» **DIRECTIVE**
Output the records from the start through the line containing "coordinates (1127, 228)." as a numbered list, omitting blank lines.

» **RECORDS TO PROCESS**
--*--

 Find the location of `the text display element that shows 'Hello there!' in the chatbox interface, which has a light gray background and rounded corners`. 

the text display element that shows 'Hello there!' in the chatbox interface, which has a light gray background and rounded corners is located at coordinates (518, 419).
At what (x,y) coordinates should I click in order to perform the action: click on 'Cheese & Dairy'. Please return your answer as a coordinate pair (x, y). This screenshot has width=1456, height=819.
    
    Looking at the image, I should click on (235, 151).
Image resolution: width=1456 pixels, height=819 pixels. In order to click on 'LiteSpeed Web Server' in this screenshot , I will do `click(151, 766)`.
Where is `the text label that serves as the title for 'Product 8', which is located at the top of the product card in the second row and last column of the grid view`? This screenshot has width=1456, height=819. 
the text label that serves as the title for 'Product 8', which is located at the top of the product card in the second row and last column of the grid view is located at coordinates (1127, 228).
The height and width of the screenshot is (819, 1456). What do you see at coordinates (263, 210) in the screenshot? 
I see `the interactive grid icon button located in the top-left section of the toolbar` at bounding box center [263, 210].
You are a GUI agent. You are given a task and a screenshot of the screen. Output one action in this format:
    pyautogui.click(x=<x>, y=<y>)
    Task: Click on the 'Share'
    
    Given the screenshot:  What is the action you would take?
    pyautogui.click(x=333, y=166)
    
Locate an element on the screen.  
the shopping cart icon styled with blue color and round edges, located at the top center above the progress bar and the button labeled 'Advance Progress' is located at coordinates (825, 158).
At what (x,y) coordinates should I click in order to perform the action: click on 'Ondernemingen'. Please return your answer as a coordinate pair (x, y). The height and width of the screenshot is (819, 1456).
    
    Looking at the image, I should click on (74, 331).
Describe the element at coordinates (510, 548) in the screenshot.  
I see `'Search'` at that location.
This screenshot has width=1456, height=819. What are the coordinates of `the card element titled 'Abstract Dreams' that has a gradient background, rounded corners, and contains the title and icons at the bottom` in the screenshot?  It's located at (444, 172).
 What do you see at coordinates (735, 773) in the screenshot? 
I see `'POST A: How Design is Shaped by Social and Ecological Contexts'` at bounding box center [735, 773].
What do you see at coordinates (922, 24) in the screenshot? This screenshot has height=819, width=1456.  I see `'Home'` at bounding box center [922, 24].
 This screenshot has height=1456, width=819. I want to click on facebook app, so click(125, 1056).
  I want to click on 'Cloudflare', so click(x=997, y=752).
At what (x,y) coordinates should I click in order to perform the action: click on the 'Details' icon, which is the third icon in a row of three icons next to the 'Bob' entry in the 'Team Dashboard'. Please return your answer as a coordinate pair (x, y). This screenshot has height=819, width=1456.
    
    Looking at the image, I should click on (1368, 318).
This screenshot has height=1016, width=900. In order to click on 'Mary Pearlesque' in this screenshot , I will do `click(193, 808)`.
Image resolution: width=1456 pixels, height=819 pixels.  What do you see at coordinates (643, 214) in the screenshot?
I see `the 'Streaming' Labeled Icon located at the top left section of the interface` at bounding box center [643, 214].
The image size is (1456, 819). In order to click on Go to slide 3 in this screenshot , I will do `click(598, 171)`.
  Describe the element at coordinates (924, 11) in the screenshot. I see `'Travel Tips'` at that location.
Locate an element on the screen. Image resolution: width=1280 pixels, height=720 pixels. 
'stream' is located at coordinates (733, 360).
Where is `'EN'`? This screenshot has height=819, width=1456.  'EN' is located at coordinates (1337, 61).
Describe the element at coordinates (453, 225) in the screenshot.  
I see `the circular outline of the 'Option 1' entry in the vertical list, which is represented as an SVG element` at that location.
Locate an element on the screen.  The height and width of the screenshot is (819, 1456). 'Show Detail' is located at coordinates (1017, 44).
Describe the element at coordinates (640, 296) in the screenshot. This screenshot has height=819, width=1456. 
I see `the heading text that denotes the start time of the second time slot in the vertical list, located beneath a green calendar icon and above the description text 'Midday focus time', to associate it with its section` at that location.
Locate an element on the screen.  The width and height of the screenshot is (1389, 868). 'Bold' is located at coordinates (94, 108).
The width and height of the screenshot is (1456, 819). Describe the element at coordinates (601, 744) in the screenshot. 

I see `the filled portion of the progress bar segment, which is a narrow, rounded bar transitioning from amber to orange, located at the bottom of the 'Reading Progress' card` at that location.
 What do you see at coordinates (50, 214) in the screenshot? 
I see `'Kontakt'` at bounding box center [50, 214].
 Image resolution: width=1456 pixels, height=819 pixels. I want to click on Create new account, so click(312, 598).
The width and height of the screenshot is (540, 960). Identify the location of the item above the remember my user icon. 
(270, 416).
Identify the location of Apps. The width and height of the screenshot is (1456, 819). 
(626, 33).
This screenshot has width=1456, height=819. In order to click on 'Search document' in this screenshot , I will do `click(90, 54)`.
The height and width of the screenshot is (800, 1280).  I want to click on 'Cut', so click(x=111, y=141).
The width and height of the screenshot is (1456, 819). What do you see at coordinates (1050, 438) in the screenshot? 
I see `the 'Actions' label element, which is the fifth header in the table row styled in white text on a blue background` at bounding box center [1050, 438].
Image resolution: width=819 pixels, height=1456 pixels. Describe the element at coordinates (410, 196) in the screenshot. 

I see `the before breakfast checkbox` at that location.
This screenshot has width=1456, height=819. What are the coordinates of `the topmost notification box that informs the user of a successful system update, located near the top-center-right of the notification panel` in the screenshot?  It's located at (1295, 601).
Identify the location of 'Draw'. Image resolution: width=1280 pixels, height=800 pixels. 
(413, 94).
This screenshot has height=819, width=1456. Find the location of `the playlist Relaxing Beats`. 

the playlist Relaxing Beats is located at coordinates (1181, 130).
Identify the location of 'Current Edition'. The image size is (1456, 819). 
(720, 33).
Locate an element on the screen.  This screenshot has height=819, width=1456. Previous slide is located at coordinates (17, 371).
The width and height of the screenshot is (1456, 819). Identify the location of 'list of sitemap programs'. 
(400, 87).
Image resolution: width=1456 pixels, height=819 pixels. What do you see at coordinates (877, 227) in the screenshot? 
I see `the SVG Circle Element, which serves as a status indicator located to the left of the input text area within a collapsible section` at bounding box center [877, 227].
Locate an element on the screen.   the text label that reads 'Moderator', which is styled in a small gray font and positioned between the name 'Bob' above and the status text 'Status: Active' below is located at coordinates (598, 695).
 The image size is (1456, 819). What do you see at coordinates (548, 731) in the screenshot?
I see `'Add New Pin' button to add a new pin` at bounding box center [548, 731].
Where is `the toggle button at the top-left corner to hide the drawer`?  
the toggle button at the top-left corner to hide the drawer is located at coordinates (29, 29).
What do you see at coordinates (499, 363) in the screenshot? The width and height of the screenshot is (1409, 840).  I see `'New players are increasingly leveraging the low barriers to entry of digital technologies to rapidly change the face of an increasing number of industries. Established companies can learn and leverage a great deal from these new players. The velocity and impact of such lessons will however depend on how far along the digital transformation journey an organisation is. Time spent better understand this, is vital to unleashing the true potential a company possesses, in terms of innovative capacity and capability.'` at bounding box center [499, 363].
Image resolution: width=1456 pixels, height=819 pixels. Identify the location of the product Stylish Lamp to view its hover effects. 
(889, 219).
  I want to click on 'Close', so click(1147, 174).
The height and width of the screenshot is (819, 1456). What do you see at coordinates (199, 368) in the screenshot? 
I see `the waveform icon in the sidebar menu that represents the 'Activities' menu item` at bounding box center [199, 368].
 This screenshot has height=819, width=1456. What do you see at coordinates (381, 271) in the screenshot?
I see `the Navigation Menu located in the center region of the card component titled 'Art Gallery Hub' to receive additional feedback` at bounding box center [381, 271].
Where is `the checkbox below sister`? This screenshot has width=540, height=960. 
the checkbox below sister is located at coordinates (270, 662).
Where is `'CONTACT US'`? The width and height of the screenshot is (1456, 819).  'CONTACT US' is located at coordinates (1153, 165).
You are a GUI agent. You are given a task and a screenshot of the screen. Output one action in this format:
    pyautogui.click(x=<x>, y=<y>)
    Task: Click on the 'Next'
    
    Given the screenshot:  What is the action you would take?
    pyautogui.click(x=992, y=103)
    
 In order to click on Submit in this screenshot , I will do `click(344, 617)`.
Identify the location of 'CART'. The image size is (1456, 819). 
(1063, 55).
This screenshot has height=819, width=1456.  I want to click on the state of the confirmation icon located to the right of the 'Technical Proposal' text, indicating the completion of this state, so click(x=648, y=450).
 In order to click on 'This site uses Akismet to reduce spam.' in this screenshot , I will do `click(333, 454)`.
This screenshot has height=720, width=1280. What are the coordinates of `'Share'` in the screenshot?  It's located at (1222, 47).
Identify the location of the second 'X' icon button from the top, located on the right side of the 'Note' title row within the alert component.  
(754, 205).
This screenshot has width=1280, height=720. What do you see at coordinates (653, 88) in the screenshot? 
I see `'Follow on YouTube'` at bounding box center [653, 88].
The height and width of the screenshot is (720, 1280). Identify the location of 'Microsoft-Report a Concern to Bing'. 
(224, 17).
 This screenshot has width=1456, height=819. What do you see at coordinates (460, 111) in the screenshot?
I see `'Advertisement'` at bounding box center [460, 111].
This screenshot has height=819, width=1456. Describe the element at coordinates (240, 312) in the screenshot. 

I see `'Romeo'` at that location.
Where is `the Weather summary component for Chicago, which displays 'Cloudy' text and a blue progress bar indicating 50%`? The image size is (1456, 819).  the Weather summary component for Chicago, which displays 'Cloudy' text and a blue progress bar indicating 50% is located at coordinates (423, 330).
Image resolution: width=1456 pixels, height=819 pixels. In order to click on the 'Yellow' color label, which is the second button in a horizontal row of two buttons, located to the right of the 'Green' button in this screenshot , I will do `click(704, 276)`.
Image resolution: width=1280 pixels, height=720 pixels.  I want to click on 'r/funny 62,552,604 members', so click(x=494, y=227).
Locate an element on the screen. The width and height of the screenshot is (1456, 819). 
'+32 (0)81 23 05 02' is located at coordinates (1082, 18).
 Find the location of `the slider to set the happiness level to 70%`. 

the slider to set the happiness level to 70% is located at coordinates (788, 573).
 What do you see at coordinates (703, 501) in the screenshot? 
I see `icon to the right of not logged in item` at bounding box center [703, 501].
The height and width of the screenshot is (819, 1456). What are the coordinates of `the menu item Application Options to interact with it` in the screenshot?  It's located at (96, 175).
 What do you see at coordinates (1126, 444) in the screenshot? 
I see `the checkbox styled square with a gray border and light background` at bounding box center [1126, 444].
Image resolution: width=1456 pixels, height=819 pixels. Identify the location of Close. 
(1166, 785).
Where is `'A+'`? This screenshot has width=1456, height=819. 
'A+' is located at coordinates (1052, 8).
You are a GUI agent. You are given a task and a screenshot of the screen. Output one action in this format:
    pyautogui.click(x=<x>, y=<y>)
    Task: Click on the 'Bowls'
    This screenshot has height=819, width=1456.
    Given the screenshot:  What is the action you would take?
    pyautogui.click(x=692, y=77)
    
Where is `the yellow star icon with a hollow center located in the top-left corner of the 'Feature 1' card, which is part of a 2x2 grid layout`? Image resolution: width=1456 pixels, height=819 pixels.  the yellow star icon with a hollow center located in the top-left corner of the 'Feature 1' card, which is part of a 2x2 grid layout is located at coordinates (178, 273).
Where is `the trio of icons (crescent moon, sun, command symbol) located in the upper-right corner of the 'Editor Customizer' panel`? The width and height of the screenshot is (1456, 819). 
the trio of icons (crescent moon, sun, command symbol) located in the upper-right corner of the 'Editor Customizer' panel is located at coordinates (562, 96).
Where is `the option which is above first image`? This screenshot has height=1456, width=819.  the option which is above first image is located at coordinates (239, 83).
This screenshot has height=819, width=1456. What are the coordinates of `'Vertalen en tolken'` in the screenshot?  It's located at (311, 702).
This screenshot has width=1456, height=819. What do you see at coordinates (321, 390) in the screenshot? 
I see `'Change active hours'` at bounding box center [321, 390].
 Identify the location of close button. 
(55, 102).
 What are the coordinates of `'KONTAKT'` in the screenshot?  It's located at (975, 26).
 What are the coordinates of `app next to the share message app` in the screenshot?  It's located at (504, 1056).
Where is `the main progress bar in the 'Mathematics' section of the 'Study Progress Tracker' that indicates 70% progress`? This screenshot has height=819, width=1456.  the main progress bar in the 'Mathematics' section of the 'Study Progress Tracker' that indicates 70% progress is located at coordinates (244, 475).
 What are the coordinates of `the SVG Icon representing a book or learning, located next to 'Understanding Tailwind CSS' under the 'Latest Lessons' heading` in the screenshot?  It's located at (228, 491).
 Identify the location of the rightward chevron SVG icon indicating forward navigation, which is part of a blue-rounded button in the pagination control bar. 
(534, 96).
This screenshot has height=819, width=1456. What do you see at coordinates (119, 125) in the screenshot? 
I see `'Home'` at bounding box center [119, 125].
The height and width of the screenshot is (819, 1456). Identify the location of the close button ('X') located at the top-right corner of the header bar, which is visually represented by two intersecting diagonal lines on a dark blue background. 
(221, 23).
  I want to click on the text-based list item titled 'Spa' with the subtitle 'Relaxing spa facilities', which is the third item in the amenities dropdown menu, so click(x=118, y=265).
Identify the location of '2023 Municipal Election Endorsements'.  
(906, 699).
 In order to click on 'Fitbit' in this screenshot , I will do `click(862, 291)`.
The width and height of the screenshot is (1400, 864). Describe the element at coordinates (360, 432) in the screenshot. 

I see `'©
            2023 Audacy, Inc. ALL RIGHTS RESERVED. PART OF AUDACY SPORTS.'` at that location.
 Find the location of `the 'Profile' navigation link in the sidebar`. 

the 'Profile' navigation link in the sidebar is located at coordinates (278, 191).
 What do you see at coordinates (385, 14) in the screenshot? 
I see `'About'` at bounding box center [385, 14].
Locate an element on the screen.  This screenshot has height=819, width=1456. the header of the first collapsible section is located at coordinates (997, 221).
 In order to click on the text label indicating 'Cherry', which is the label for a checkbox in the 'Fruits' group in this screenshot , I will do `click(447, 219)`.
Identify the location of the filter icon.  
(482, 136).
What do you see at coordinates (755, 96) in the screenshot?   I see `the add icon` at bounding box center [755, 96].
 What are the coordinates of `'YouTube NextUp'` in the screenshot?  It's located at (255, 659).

--*--

» **FULL SOLUTION**
1.  Find the location of `the text display element that shows 'Hello there!' in the chatbox interface, which has a light gray background and rounded corners`. 
2. the text display element that shows 'Hello there!' in the chatbox interface, which has a light gray background and rounded corners is located at coordinates (518, 419).
3. At what (x,y) coordinates should I click in order to perform the action: click on 'Cheese & Dairy'. Please return your answer as a coordinate pair (x, y). This screenshot has width=1456, height=819.
4.     Looking at the image, I should click on (235, 151).
5. Image resolution: width=1456 pixels, height=819 pixels. In order to click on 'LiteSpeed Web Server' in this screenshot , I will do `click(151, 766)`.
6. Where is `the text label that serves as the title for 'Product 8', which is located at the top of the product card in the second row and last column of the grid view`? This screenshot has width=1456, height=819. 
7. the text label that serves as the title for 'Product 8', which is located at the top of the product card in the second row and last column of the grid view is located at coordinates (1127, 228).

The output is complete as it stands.